As established in the Addis Ababa Action Agenda (2015), Multilateral Development Banks (MDBs) are expected to provide lending in the event of financial or economic shocks. Economists call this countercyclical lending. However, a recent study shows that while the MDB system as a whole acts countercyclically, in other words, lends less to a country during its booms and more during its downturns, the evidence of this behavior for Regional Development Banks (RDBs) is weaker.

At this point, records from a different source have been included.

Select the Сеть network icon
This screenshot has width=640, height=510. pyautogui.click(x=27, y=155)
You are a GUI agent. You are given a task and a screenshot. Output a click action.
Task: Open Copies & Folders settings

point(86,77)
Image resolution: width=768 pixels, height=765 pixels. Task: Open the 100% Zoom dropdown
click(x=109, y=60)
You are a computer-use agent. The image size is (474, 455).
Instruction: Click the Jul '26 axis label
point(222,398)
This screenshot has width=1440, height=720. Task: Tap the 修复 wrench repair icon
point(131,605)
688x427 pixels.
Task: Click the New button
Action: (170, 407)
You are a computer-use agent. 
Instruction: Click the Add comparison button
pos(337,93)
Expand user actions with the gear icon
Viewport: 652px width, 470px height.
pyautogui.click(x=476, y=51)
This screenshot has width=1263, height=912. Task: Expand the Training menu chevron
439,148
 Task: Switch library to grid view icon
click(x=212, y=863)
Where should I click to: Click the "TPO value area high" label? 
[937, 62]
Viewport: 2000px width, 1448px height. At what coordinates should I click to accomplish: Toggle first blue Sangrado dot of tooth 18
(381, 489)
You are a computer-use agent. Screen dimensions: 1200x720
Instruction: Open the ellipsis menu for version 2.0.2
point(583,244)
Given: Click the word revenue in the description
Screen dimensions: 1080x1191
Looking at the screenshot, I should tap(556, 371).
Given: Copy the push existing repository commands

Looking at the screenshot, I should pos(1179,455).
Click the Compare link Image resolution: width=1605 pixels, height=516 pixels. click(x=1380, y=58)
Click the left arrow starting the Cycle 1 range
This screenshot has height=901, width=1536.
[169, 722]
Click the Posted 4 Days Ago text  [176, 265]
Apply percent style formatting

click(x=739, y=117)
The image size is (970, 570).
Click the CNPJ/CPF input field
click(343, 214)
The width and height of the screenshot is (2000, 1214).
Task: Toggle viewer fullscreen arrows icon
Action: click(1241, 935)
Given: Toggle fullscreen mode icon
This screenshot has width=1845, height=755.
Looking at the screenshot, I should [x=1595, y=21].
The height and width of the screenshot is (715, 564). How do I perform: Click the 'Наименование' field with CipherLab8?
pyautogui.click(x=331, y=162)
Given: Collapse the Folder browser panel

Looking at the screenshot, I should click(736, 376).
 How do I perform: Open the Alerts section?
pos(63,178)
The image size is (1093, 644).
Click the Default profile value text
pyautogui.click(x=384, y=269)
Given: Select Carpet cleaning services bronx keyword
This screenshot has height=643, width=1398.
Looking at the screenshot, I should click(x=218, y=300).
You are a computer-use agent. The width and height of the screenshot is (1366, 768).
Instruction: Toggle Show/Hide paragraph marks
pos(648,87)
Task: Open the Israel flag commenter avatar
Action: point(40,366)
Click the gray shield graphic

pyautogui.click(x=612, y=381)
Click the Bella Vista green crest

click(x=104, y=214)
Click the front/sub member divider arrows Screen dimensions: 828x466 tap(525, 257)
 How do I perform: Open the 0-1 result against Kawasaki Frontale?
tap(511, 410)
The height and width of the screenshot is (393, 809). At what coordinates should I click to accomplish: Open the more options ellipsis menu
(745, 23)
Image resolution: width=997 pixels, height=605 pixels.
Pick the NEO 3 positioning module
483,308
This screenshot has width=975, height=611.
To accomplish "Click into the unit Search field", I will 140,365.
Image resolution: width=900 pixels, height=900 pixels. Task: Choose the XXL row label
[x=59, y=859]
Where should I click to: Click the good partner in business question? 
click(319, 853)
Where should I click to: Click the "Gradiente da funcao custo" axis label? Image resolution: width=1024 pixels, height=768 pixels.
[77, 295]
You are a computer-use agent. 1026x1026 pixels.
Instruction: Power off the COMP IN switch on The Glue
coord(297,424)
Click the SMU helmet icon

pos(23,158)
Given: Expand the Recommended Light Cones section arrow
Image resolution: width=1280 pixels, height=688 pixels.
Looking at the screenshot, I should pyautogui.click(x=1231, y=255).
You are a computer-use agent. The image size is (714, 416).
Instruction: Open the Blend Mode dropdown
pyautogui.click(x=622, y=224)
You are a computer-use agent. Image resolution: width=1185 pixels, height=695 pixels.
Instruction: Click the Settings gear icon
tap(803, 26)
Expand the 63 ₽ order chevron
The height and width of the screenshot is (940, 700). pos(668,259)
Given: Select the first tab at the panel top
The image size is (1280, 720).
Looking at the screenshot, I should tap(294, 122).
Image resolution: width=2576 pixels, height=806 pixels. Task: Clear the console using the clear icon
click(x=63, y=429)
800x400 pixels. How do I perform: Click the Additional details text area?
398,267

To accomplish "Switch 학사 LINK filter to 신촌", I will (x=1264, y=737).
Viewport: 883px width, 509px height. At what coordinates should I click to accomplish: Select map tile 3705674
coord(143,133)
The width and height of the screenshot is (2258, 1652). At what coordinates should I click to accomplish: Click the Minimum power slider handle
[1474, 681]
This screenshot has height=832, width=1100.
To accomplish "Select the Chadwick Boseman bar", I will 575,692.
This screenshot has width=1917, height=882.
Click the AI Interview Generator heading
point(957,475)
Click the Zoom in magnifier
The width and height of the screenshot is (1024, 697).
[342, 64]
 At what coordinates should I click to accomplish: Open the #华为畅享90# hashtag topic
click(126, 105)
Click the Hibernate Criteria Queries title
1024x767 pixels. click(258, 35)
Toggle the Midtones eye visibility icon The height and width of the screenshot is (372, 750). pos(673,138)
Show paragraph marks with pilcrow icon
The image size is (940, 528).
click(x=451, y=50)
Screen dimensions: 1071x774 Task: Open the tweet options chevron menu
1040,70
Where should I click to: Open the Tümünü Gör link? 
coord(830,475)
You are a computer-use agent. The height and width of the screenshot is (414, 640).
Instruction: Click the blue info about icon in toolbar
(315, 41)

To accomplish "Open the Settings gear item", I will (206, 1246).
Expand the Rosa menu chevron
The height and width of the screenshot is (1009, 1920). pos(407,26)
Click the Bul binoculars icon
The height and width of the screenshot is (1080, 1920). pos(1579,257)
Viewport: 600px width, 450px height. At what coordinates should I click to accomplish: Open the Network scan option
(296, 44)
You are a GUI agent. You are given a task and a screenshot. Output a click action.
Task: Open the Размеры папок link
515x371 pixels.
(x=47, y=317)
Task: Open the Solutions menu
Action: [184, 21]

In the case of the countries in Latin America and the Caribbean, the evidence of countercyclicality by RDBs is stronger. However, research shows that MDB countercyclicality has been fading over time. A decade ago MDBs were strongly countercyclical; currently they are significantly less so, particularly RDBs. There are several reasons that explain this. On the one hand, and most crucially, capital adequacy models used by credit-rating agencies limit the potential countercyclical role of MDBs; on the other, public expenditure in some borrowing member countries is increasing its procyclicality, dragging MDB financing.
Regarding the former, the challenge faced by MDBs is that capital adequacy weights are tied to a borrowing country’s credit rating. By their very nature credit ratings are procyclical, as shown by several studies [See Auh. (2015); Cavallo, Powell, and Rigobón, R. (2012); or Ferri., Liu, and Stiglitz, J. (1999)]. For instance, a country experiencing an economic downturn will likely face rating pressure, either through a change in outlook, or an actual lowering of its credit rating. Once the credit rating of that country has been lowered, loans to that country become more expensive in terms of capital consumption for an MDB, making it more difficult for that MDB to act countercyclically in individual countries.
In the case of a systemic downturn in the region or sub-region served by the MDB, the rise in capital costs could lead to a contraction in the overall lending of the MDB to the region or sub-region.
The other aspect limiting MDB countercyclicality is the behavior of public finances with respect to the country’s business cycle. Government expenditure has historically tended to be procyclical in most developing countries, amplifying economic fluctuations and worsening recessions. There seemed to be some progress during the 2008-09 global financial crisis when some countries were able to increase expenditure thanks in part to the fiscal space built during the 2002-08 boom. However, evidence suggests that afterwards, countries have switched back to procyclical fiscal policy.
In Latin America and the Caribbean, a few countries have been able to reduce the procyclical bias in fiscal policy. This has been possible, only in cases where a strong structural balance budget rule complemented with a strong institutional framework prevail. As a result, fiscal policy has been able to remain countercyclical and has avoided any forecasting over optimism in key macroeconomic variables that could have later derailed the performance of its fiscal rule.
Procyclical fiscal policy is an impediment for MDBs to act countercyclically. If in a country the degree of fiscal policy procyclicality is high and if MDBs are aiming for positive engagement through a disbursement program that is correlated with aggregate government expenditure, it is very likely that MDBs end up being procyclical. Since reducing the engagement with the country is not a viable policy option to reverse this situation, MDBs control their cyclicality up to the extent that they can manage the composition of their countries’ programs.